**TASK REQUIREMENTS:** Below is a set of entries; give all of them again exactly.

<<<<

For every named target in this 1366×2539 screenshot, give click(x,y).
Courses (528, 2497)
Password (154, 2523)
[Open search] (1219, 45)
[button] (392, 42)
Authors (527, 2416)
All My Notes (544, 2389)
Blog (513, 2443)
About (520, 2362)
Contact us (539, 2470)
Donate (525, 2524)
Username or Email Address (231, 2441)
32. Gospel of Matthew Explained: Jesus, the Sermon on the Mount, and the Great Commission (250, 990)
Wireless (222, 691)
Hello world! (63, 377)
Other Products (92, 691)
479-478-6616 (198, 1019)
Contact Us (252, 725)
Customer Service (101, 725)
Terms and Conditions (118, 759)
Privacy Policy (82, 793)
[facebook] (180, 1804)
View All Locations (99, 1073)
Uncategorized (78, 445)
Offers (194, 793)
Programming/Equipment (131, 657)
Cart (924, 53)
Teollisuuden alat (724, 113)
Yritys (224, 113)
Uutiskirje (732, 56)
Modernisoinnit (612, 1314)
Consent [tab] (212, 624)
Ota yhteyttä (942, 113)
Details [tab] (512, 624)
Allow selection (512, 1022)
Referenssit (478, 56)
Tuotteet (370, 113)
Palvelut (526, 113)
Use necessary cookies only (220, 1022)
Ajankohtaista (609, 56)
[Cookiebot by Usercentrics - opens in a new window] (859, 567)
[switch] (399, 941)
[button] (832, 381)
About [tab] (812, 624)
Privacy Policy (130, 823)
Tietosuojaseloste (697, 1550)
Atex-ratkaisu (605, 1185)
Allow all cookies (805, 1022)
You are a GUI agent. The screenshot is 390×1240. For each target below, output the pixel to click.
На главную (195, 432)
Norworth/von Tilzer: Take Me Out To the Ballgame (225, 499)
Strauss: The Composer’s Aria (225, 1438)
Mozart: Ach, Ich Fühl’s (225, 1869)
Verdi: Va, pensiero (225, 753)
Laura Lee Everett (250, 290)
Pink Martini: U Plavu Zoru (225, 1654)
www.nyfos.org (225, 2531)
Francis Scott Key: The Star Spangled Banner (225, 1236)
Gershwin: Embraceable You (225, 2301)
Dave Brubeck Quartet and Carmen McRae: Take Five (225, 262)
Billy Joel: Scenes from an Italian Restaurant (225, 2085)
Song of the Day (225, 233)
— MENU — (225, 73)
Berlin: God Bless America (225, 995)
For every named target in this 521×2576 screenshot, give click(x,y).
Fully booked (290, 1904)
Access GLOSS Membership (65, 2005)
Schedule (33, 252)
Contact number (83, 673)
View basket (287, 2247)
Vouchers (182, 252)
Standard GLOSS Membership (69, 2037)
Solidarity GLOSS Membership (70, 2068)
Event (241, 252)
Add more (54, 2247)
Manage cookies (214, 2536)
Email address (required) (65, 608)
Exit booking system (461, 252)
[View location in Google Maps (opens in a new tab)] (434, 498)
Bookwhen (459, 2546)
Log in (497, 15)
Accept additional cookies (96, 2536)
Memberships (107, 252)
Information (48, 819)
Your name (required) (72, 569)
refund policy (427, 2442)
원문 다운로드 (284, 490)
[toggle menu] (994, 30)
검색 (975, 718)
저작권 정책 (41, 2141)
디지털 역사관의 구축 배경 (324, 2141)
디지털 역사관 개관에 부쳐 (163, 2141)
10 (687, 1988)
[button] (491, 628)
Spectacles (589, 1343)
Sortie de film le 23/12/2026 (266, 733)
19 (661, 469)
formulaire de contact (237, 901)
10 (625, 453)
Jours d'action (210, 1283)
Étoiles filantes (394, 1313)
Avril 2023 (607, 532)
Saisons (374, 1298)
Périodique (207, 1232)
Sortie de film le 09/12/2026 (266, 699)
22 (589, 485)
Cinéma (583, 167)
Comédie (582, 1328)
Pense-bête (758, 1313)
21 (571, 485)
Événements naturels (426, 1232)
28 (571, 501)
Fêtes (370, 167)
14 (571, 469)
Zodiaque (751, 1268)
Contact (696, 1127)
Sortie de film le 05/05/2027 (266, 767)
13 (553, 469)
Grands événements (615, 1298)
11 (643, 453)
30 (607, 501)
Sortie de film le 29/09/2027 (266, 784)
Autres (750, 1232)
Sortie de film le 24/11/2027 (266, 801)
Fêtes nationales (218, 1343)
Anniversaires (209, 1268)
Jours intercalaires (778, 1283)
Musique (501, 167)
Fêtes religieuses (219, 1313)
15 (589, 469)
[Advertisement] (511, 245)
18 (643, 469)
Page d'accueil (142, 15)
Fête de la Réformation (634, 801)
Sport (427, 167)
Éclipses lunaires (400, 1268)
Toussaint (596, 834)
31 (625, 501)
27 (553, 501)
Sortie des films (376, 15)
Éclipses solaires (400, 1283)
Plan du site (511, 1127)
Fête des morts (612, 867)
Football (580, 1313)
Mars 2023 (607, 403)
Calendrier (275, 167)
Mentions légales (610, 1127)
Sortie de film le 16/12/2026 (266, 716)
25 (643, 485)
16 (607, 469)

>>>>

**YOUR SOLUTION:**
For every named target in this 1366×2539 screenshot, give click(x,y).
Courses (528, 2497)
Password (154, 2523)
[Open search] (1219, 45)
[button] (392, 42)
Authors (527, 2416)
All My Notes (544, 2389)
Blog (513, 2443)
About (520, 2362)
Contact us (539, 2470)
Donate (525, 2524)
Username or Email Address (231, 2441)
32. Gospel of Matthew Explained: Jesus, the Sermon on the Mount, and the Great Commission (250, 990)
Wireless (222, 691)
Hello world! (63, 377)
Other Products (92, 691)
479-478-6616 (198, 1019)
Contact Us (252, 725)
Customer Service (101, 725)
Terms and Conditions (118, 759)
Privacy Policy (82, 793)
[facebook] (180, 1804)
View All Locations (99, 1073)
Uncategorized (78, 445)
Offers (194, 793)
Programming/Equipment (131, 657)
Cart (924, 53)
Teollisuuden alat (724, 113)
Yritys (224, 113)
Uutiskirje (732, 56)
Modernisoinnit (612, 1314)
Consent [tab] (212, 624)
Ota yhteyttä (942, 113)
Details [tab] (512, 624)
Allow selection (512, 1022)
Referenssit (478, 56)
Tuotteet (370, 113)
Palvelut (526, 113)
Use necessary cookies only (220, 1022)
Ajankohtaista (609, 56)
[Cookiebot by Usercentrics - opens in a new window] (859, 567)
[switch] (399, 941)
[button] (832, 381)
About [tab] (812, 624)
Privacy Policy (130, 823)
Tietosuojaseloste (697, 1550)
Atex-ratkaisu (605, 1185)
Allow all cookies (805, 1022)
You are a GUI agent. The screenshot is 390×1240. For each target below, output the pixel to click.
На главную (195, 432)
Norworth/von Tilzer: Take Me Out To the Ballgame (225, 499)
Strauss: The Composer’s Aria (225, 1438)
Mozart: Ach, Ich Fühl’s (225, 1869)
Verdi: Va, pensiero (225, 753)
Laura Lee Everett (250, 290)
Pink Martini: U Plavu Zoru (225, 1654)
www.nyfos.org (225, 2531)
Francis Scott Key: The Star Spangled Banner (225, 1236)
Gershwin: Embraceable You (225, 2301)
Dave Brubeck Quartet and Carmen McRae: Take Five (225, 262)
Billy Joel: Scenes from an Italian Restaurant (225, 2085)
Song of the Day (225, 233)
— MENU — (225, 73)
Berlin: God Bless America (225, 995)
For every named target in this 521×2576 screenshot, give click(x,y).
Fully booked (290, 1904)
Access GLOSS Membership (65, 2005)
Schedule (33, 252)
Contact number (83, 673)
View basket (287, 2247)
Vouchers (182, 252)
Standard GLOSS Membership (69, 2037)
Solidarity GLOSS Membership (70, 2068)
Event (241, 252)
Add more (54, 2247)
Manage cookies (214, 2536)
Email address (required) (65, 608)
Exit booking system (461, 252)
[View location in Google Maps (opens in a new tab)] (434, 498)
Bookwhen (459, 2546)
Log in (497, 15)
Accept additional cookies (96, 2536)
Memberships (107, 252)
Information (48, 819)
Your name (required) (72, 569)
refund policy (427, 2442)
원문 다운로드 (284, 490)
[toggle menu] (994, 30)
검색 (975, 718)
저작권 정책 (41, 2141)
디지털 역사관의 구축 배경 (324, 2141)
디지털 역사관 개관에 부쳐 (163, 2141)
10 (687, 1988)
[button] (491, 628)
Spectacles (589, 1343)
Sortie de film le 23/12/2026 (266, 733)
19 (661, 469)
formulaire de contact (237, 901)
10 (625, 453)
Jours d'action (210, 1283)
Étoiles filantes (394, 1313)
Avril 2023 (607, 532)
Saisons (374, 1298)
Périodique (207, 1232)
Sortie de film le 09/12/2026 (266, 699)
22 (589, 485)
Cinéma (583, 167)
Comédie (582, 1328)
Pense-bête (758, 1313)
21 (571, 485)
Événements naturels (426, 1232)
28 (571, 501)
Fêtes (370, 167)
14 (571, 469)
Zodiaque (751, 1268)
Contact (696, 1127)
Sortie de film le 05/05/2027 (266, 767)
13 (553, 469)
Grands événements (615, 1298)
11 (643, 453)
30 (607, 501)
Sortie de film le 29/09/2027 (266, 784)
Autres (750, 1232)
Sortie de film le 24/11/2027 (266, 801)
Fêtes nationales (218, 1343)
Anniversaires (209, 1268)
Jours intercalaires (778, 1283)
Musique (501, 167)
Fêtes religieuses (219, 1313)
15 (589, 469)
[Advertisement] (511, 245)
18 (643, 469)
Page d'accueil (142, 15)
Fête de la Réformation (634, 801)
Sport (427, 167)
Éclipses lunaires (400, 1268)
Toussaint (596, 834)
31 (625, 501)
27 (553, 501)
Sortie des films (376, 15)
Éclipses solaires (400, 1283)
Plan du site (511, 1127)
Fête des morts (612, 867)
Football (580, 1313)
Mars 2023 (607, 403)
Calendrier (275, 167)
Mentions légales (610, 1127)
Sortie de film le 16/12/2026 (266, 716)
25 (643, 485)
16 (607, 469)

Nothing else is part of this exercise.